● What is asked
Rewrite the items from the line with "Click the Bahreïn team badge icon" through the last line, replacing "Code tab" with "Debug tab" and keeping everything else the same.
:::
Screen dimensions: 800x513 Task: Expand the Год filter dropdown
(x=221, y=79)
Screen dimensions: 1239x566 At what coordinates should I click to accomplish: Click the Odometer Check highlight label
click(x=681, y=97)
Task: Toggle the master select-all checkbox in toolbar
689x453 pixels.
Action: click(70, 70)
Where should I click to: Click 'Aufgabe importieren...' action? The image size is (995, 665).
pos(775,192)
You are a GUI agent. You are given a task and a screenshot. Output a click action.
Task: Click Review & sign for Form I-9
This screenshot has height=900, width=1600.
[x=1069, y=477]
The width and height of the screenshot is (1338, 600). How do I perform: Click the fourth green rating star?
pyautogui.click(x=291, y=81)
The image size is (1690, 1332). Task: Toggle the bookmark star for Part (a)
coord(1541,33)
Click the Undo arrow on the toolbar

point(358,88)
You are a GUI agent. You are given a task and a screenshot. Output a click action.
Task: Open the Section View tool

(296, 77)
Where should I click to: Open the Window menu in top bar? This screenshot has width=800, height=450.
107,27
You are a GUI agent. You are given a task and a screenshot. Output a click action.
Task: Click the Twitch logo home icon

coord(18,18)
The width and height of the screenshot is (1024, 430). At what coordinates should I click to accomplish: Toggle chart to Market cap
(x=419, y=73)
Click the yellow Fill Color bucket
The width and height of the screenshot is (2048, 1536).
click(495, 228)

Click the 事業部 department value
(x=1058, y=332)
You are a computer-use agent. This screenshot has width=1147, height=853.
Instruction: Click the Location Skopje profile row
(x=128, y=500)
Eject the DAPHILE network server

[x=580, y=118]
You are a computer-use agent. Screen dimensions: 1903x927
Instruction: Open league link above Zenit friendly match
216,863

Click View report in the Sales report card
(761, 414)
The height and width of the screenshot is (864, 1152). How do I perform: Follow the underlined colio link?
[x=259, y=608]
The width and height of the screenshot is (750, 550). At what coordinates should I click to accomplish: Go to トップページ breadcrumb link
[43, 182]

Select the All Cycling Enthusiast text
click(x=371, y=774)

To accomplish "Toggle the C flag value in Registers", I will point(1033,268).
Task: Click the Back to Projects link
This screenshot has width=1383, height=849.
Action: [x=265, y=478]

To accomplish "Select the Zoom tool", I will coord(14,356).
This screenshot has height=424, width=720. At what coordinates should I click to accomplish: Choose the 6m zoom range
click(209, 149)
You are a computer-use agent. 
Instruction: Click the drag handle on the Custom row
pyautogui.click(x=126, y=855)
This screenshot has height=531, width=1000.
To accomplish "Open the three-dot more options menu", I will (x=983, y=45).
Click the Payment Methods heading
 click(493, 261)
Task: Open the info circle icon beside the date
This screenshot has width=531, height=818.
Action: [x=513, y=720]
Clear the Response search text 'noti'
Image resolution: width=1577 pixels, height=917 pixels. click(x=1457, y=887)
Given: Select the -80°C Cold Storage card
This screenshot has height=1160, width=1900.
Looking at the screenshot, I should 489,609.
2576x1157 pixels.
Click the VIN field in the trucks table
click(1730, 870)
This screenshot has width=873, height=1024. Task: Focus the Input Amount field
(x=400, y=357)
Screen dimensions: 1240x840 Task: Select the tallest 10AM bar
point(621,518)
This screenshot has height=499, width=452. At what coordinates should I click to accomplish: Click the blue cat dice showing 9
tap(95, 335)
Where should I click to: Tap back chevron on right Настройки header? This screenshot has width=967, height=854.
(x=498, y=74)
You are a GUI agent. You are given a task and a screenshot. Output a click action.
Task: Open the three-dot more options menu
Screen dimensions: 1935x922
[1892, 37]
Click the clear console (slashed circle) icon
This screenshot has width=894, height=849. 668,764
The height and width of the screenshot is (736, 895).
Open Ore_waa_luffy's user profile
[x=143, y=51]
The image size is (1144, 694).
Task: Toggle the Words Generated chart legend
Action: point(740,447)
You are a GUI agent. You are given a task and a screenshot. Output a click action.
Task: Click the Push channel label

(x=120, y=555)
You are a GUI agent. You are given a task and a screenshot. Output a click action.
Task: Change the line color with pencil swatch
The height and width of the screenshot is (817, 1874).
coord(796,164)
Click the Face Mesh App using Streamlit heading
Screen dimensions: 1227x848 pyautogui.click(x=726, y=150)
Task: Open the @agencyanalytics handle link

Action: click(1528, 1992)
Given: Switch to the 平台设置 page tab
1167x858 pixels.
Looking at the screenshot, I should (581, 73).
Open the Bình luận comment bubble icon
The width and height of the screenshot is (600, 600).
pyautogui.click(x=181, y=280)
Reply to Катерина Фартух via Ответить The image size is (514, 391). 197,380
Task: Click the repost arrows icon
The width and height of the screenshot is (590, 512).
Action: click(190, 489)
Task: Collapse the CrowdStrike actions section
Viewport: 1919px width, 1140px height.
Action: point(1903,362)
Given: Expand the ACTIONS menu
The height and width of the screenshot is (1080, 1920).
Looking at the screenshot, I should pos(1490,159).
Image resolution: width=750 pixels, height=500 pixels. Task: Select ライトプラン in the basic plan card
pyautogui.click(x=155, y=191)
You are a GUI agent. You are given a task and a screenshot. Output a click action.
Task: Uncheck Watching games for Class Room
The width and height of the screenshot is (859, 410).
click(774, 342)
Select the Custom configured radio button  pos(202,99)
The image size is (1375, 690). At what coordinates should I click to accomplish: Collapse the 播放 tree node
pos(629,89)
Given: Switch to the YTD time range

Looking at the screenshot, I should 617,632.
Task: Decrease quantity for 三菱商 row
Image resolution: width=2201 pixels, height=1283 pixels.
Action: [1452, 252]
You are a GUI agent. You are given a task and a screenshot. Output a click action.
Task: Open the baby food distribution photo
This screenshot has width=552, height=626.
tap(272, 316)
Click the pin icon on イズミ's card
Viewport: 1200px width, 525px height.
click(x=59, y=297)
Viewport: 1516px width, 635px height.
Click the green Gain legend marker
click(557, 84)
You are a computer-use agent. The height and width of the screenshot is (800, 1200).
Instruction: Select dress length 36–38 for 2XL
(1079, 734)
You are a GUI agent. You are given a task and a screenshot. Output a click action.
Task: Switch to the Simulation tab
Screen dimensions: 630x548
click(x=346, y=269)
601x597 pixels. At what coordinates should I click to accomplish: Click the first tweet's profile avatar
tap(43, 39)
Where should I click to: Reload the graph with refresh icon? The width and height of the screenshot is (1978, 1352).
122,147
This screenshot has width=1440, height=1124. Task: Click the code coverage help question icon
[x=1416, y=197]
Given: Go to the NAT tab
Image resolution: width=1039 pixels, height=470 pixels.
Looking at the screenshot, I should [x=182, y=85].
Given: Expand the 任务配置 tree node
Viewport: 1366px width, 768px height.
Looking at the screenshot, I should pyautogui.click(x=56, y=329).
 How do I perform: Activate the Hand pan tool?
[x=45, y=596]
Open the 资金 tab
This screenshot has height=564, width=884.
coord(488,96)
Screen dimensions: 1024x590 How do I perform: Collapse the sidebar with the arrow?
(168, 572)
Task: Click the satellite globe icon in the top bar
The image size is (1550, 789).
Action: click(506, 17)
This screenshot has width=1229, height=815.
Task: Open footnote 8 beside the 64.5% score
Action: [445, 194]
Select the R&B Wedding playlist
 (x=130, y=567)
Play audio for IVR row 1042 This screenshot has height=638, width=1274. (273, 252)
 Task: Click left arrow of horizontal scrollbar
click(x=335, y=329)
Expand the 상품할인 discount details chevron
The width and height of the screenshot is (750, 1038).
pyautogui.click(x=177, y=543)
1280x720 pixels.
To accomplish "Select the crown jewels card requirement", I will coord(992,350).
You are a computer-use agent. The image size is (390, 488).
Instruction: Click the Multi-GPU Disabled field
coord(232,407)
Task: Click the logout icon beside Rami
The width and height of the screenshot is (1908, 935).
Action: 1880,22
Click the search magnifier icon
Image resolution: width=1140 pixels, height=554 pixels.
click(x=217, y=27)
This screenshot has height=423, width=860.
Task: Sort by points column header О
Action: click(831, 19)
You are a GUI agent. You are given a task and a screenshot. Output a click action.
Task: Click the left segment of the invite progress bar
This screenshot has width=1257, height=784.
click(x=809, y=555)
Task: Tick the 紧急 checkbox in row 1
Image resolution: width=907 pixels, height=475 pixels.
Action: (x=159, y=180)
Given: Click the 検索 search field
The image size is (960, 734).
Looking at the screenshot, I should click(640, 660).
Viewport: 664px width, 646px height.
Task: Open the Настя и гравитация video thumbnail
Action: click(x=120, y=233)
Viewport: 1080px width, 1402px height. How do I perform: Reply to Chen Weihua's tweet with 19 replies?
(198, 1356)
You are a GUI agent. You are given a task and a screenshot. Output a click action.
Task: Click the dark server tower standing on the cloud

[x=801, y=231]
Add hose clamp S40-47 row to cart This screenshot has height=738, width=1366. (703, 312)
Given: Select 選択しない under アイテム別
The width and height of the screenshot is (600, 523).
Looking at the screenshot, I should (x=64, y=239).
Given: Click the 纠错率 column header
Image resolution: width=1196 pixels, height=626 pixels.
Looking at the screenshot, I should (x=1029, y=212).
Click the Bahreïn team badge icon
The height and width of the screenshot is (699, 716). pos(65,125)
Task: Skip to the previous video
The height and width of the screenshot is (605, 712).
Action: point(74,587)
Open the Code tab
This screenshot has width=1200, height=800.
:::
● Response to the task
Click the Bahreïn team badge icon
The height and width of the screenshot is (699, 716). pos(65,125)
Task: Skip to the previous video
The height and width of the screenshot is (605, 712).
Action: point(74,587)
Open the Debug tab
This screenshot has width=1200, height=800.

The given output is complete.